There were good reasons that Marx believed that we were finally ready to listen. Chief among them was Marx’s understanding of the chaotic nature of life under capitalism, because capitalism never rests for a moment, and it therefore never lets us rest either. And in such a world, it’s hard for any social prejudice to endure, because our prejudices can’t keep up with the rapid pace of social change. Or, as Marx famously wrote in the Communist Manifesto, “All fixed, fast-frozen relations, with their train of ancient and venerable prejudices and opinions, are swept away, all new-formed ones become antiquated before they can ossify. All that is solid melts into air, all that is holy is profaned, and man is at last compelled to face with sober senses his real conditions of life, and his relations with his kind.”

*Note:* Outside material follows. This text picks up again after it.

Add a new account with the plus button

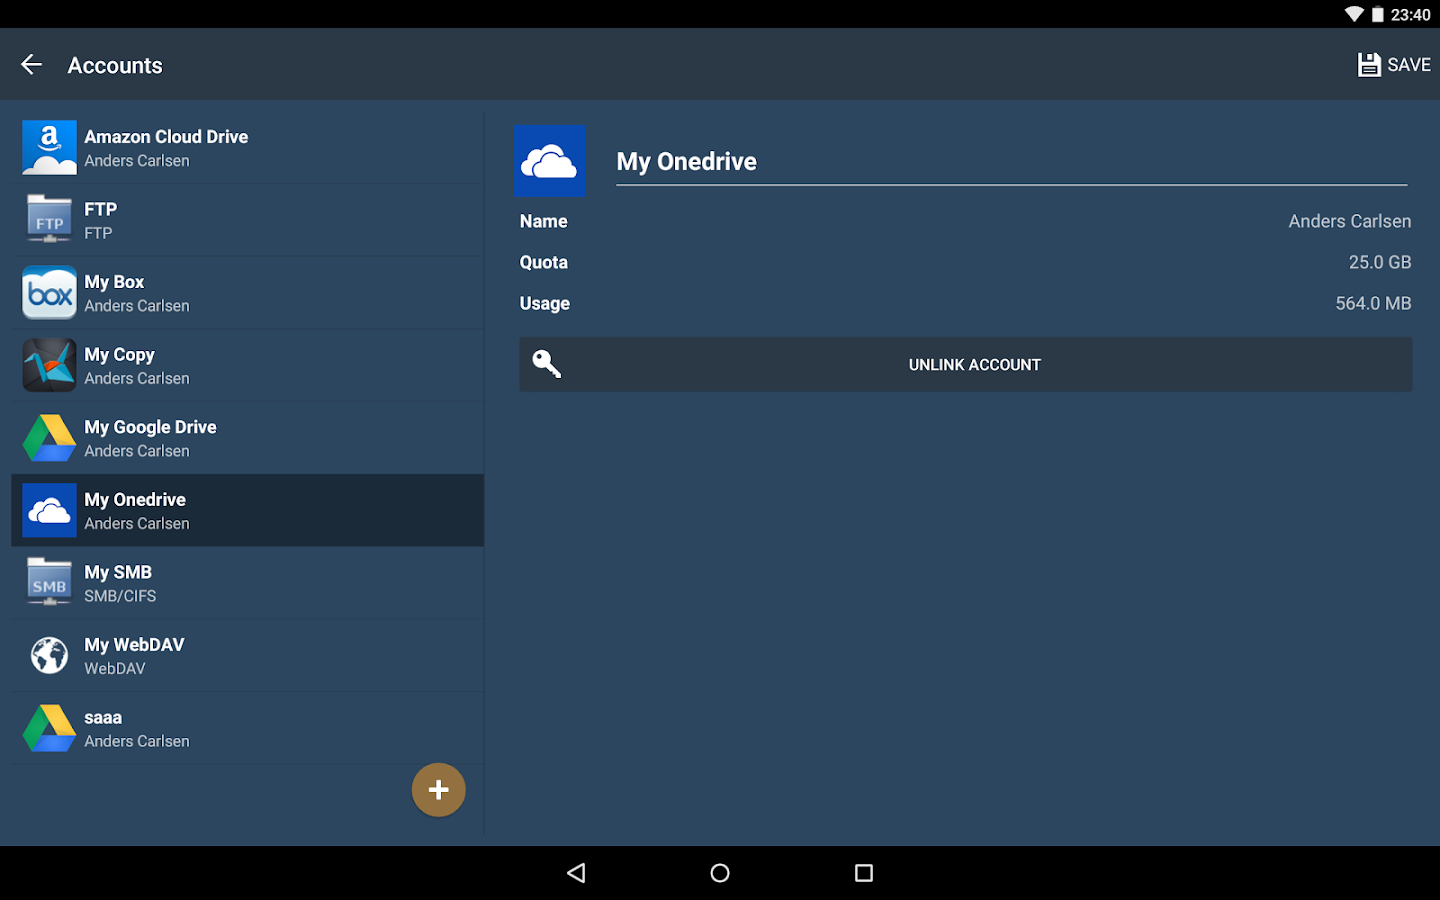coord(438,789)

However, the problem with this is that Marx underestimated our willful avoidance of the truth. Aristotle’s prejudice might have been a product of his time, but Aristotle did realize that there was something to think about, and he then chose not to think about it. Moreover, Aristotle was a wealthy Athenian whose comfortable life could only exist by way of slave labor, and I have little doubt that his material comfort acted as a strong disincentive towards questioning any beliefs that might require a change in how he lived. That is, believing in slavery allowed Aristotle to be the philosopher he wanted to be, but questioning slavery might have undermined that life. And while capitalist societies have a hard time finding a set of social beliefs that endure for any period of time, such as the ancient belief in slavery, what does endure is our desire for these beliefs—we, like Aristotle, have a strong will against accepting any truths that might make our lives more difficult. So, we might not have a “train of ancient and venerable prejudices and opinions” on which to cling, but we’ve also learned to become much more active and creative in our self-deceptions. We’re all searchers, searching for anything but the truth.
And, at the risk of plugging my own work, this naturally leads to Kierkegaard. If Marx explored objective questions about the nature of our world, explaining how things like exchange value operate, Kierkegaard explored the subjective questions that pertained to our willful avoidance of those truths. Or, put in terms of Aristotle, Marx demonstrates the truth that Aristotle missed, while Kierkegaard explained why he wanted to miss it. Or, even more simply, Kierkegaard brings us to the world while Marx explains it for us.